I would be quite interested in seeing what happens when it is shown a direct view of a Am241 source put right up against the photodiode. One would want something to happen way to the right, where 60KeV would be.

The count rate seems really slow. We have to wait a long time to get results.
I have been thinking about this. It involves figuring out where all the available decays went to.
I do get it that we can only use a limited solid angle from the source for practical reasons, but we make it as wide as possible consistent with only energizing the sample region. Your scheme that does not bury the sources way down in a lead pot, is, I think, the right approach, and I have modified the design of the lump I intend to put together to have it this way. (Still at the tin can + burner stage)!

I am actually considering a 16 smoke detector sources thingy. (The first try will be with 8)
This has to start to make sense, or I be thinking we got short-changed by Ali Express with feeble smoke detectors!

You are right in that our designs are converging into very similar schemes.
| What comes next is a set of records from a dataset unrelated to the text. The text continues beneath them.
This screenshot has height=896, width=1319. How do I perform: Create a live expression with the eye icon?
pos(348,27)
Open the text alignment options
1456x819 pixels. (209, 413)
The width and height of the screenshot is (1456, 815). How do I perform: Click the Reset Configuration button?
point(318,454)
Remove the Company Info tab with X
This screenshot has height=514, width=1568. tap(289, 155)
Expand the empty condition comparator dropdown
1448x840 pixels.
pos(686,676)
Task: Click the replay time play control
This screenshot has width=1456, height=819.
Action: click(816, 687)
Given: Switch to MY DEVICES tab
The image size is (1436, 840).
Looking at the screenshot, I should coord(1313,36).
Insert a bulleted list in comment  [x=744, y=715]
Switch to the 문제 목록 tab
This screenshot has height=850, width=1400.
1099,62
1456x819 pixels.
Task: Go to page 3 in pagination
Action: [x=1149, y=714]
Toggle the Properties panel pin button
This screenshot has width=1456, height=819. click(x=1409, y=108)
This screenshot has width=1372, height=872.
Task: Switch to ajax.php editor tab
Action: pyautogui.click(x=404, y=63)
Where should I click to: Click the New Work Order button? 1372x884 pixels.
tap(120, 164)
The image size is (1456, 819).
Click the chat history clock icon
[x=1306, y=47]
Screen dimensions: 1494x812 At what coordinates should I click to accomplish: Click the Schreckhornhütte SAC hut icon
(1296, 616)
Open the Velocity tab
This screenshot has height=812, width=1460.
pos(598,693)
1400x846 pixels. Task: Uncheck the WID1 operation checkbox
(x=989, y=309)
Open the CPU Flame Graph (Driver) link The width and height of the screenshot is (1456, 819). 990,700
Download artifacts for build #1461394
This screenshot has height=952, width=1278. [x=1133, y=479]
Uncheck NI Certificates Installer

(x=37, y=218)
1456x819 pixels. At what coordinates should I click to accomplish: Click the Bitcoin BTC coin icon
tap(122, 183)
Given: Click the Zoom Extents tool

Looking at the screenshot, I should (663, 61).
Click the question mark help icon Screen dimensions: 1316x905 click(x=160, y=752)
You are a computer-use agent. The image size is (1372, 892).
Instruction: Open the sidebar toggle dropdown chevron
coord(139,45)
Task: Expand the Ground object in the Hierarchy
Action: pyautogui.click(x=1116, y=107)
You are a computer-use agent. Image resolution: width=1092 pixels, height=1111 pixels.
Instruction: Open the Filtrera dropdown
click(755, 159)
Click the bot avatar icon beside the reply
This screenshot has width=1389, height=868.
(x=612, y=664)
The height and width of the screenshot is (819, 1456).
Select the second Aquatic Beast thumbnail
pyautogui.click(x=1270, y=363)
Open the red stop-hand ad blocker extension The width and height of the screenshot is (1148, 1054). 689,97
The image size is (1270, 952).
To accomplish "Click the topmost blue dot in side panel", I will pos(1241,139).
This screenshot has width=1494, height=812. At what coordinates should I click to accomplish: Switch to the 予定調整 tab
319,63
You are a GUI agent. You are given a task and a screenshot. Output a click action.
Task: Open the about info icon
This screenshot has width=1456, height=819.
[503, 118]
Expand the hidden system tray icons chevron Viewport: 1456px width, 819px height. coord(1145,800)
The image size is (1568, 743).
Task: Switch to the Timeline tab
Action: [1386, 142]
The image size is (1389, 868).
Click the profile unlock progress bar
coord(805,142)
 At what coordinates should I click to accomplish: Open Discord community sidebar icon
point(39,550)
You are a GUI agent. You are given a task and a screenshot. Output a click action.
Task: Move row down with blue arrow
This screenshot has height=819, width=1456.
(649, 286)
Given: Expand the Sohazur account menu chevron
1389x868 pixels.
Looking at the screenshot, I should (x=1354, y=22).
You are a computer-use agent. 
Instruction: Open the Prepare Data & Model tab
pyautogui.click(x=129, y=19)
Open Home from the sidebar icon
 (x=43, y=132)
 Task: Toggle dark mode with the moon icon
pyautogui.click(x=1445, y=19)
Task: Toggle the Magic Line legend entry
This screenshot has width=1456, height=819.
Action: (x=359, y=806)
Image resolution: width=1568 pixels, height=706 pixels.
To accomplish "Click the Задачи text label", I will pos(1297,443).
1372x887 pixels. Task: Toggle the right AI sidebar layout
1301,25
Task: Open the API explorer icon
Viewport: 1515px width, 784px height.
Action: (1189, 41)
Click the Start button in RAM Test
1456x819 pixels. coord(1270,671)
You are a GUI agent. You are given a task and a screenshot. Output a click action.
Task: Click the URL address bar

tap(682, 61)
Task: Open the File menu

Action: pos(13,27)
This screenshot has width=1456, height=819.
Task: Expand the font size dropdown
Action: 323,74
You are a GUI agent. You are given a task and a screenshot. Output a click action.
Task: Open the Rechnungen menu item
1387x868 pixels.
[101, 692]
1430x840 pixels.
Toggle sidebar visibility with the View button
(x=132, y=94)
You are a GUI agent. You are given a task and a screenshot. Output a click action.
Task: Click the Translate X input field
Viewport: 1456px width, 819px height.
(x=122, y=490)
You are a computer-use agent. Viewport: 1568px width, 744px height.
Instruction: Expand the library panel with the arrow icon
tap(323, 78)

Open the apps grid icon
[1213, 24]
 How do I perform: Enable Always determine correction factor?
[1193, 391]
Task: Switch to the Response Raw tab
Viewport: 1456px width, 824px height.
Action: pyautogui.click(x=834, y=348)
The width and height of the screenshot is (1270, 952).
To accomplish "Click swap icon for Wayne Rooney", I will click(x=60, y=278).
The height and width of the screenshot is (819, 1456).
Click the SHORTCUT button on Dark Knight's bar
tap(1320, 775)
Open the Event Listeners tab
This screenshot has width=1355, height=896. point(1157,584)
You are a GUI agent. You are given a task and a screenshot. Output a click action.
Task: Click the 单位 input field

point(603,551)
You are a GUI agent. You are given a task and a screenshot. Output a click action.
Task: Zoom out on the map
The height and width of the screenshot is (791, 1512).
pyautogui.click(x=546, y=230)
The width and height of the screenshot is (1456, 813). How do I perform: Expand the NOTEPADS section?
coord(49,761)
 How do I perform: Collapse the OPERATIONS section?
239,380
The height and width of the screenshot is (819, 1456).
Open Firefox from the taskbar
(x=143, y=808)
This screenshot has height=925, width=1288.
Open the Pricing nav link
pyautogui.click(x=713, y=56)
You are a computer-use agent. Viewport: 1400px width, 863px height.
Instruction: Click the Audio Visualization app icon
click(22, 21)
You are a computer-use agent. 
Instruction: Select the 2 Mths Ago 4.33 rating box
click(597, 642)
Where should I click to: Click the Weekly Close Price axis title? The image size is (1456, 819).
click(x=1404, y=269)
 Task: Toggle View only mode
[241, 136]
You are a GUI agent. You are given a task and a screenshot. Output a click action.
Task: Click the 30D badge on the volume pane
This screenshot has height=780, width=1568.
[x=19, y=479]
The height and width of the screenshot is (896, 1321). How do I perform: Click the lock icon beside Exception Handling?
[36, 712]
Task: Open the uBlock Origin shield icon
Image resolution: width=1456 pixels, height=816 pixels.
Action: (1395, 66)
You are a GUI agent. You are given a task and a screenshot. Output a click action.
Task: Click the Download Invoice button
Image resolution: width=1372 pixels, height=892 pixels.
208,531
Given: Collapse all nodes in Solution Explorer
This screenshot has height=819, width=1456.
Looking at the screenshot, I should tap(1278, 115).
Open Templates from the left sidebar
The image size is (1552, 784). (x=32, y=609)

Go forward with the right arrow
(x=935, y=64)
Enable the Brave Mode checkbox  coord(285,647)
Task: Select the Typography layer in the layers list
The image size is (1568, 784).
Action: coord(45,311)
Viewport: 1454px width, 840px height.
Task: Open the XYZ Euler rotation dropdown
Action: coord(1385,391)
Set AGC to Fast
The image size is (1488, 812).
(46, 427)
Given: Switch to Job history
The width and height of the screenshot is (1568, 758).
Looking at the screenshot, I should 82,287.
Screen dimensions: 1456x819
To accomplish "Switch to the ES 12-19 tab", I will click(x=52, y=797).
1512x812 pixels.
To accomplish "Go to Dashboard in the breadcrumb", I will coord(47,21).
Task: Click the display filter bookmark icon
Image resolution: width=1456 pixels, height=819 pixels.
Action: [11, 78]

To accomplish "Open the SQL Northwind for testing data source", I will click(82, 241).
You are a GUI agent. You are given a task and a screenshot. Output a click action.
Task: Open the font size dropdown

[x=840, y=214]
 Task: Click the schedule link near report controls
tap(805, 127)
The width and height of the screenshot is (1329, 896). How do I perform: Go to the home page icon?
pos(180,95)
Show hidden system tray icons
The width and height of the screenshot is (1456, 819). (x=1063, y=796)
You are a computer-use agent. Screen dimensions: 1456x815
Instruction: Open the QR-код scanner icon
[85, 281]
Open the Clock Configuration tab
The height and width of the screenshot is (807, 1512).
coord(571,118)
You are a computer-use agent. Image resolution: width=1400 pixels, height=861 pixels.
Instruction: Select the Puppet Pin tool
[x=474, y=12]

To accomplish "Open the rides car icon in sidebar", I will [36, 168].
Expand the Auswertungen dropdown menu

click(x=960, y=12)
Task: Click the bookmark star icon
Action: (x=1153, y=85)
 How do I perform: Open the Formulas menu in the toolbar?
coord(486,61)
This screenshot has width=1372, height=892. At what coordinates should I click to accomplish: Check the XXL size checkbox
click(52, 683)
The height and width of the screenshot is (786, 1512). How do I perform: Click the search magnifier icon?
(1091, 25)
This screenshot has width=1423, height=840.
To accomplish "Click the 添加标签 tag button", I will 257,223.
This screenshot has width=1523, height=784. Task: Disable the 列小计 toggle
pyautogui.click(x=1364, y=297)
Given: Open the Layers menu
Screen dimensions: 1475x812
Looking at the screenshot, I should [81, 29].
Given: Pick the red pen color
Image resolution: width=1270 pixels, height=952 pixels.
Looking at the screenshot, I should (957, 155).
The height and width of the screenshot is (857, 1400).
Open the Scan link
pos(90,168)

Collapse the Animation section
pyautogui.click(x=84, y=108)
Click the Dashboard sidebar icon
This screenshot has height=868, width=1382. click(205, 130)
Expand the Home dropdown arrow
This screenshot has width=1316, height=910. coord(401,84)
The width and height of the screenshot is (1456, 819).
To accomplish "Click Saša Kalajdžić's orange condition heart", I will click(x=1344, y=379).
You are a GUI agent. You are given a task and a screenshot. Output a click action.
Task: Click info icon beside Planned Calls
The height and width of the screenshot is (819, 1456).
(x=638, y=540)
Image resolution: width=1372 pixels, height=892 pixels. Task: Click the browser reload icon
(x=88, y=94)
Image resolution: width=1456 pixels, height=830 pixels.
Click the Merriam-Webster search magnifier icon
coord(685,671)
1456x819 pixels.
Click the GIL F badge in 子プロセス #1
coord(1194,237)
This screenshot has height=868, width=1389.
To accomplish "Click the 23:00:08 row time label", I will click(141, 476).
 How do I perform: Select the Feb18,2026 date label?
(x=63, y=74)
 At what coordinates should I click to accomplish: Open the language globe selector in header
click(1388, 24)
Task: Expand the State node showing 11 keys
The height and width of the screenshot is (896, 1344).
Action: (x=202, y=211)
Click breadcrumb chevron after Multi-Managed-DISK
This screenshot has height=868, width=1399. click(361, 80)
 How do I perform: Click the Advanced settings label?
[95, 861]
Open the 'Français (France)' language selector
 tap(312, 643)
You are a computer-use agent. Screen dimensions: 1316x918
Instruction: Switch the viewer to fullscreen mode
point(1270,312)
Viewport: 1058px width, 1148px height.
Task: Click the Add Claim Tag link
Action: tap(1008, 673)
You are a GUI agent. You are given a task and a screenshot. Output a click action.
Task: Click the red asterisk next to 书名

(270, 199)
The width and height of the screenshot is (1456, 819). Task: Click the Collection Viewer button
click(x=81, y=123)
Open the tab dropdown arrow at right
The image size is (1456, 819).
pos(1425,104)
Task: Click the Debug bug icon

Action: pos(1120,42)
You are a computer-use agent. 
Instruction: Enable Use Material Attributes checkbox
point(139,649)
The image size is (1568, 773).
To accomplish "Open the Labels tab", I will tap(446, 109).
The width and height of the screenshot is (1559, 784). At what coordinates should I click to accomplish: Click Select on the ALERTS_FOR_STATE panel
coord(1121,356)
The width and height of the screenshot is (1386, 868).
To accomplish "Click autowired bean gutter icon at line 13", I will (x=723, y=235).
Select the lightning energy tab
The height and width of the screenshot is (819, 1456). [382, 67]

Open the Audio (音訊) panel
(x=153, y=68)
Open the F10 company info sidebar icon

The saying is "wheels are round"!
I do expect that when I power up, I will initially be looking at an incomprehensible racket, and I will have to work back from the ADC, making it become predictable. I will get there!

 

[WobblyHand]

Good thoughts on checking the detector. Back to first principles, block the radiation with lead, what is the background. Then 1 source only. Think I'll make a square aperture in lead, shielding the detector board as well.

A thought - won't we also be seeing the source carrier? That speck of Americium is sitting on some material, what is it? Won't we always see it's signature? It's getting bombarded. I'd expect that material spectrum would be present with source only.

Of course I'd be happy to see any pulses at all! Still a ways from that.